Aliás, nada temos contra o novo. Mas residir neste sítio intra-histórico de Olinda é libertar-se da temporalidade fática, livrar-se da novidade pela novidade, e mergulhar silenciosamente na convivência serena com o presente imaterial. Quase que ia dizendo, no presente virtual... Paz e fraternidade a todos!

 Fonte da imagem:
 http://igatur.googlepages.com/alain-033.jpg/alain-033-full.jpg

5 comentários:

Dora disse...

É um sítio a-temporal quase! Fiquei enlevada com Olinda, desde lá debaixo com a foto!
E não consigo entender o "compadre" Eurico deixar esse espaço de paraíso!
Tive a sensação estranha que o texto em prosa aqui é de um alter-ego do Eurico.Para mim, é ele, proseando...
Carlinhos do Amparo, no entanto, é o amigo. Mas, um amigo que parece consagüíneo na visão demais semelhante de " enfocar" a realidade!
Eu volto aqui.
Há muito a se conversar...
Abraço.
Dora Vilela

dade amorim disse...

Lindo blog, Carlinhos! Conheço Olinda e morro de saudade dessa cidade belíssima.
Grande abraço.

Unknown disse...

Quase senti o cheiro de Olinda, cheguei mesmo a adoçar-me com seu gosto. OH! prosa boa Moço, que tal um contra-frevo, só para comemorar? Bom , que Madame Mim mostrou-me suas veredas. nanamerij

Ilaine disse...

Oi, Carlinhos!

Fiquei muito feliz com sua visita em meu blog. Obrigada e apareça sempre.

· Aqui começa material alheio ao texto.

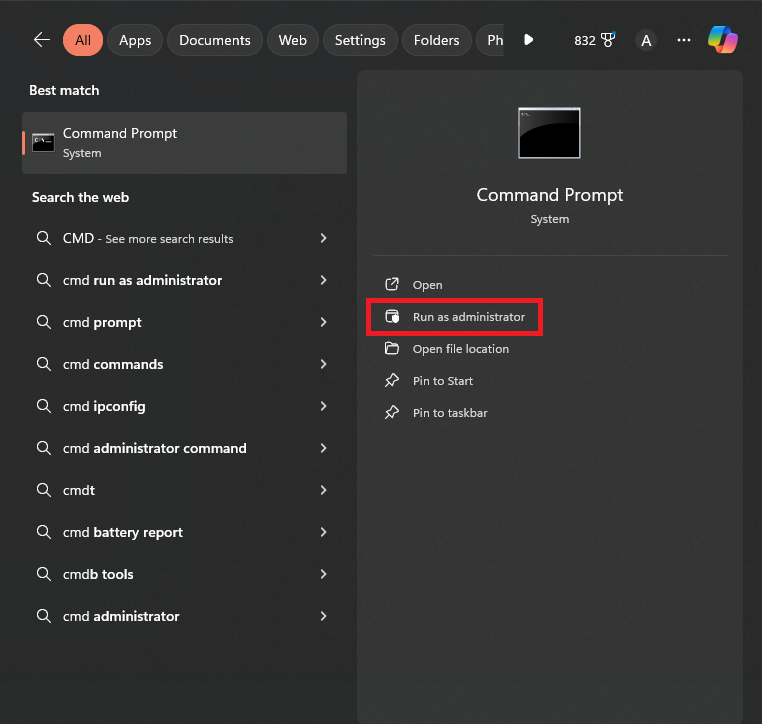The width and height of the screenshot is (762, 724).
Task: Select the Settings filter tab
Action: [x=360, y=40]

No ano passado eu trouxe minha família para conhecer este pedaço maravilhoso do Brasil: Pernambuco. Conhecemos Olinda, Recife e Porto de Galinhas. Adoramos, simplesmente. Tenho saudades.

Muito bonito o seu blog, amigo. Voltarei.

Abraço

Loba disse...

Salve, compadre!
E eis que Carlinhos do Amparo se mostra poeta do intra-histórico, já que do Sítio ele é fazedor de história.
Gostei do didatismo do texto e, especiamente, do orgulho de amante que vejo dançando pelas palavras.
E até deu um tico de inveja.
Estou esperando o convite pra levar minha mineiridade a misturar-se a esta vida que pulsa neste pedacinho de Olinda, tá? rs...
Um beijo!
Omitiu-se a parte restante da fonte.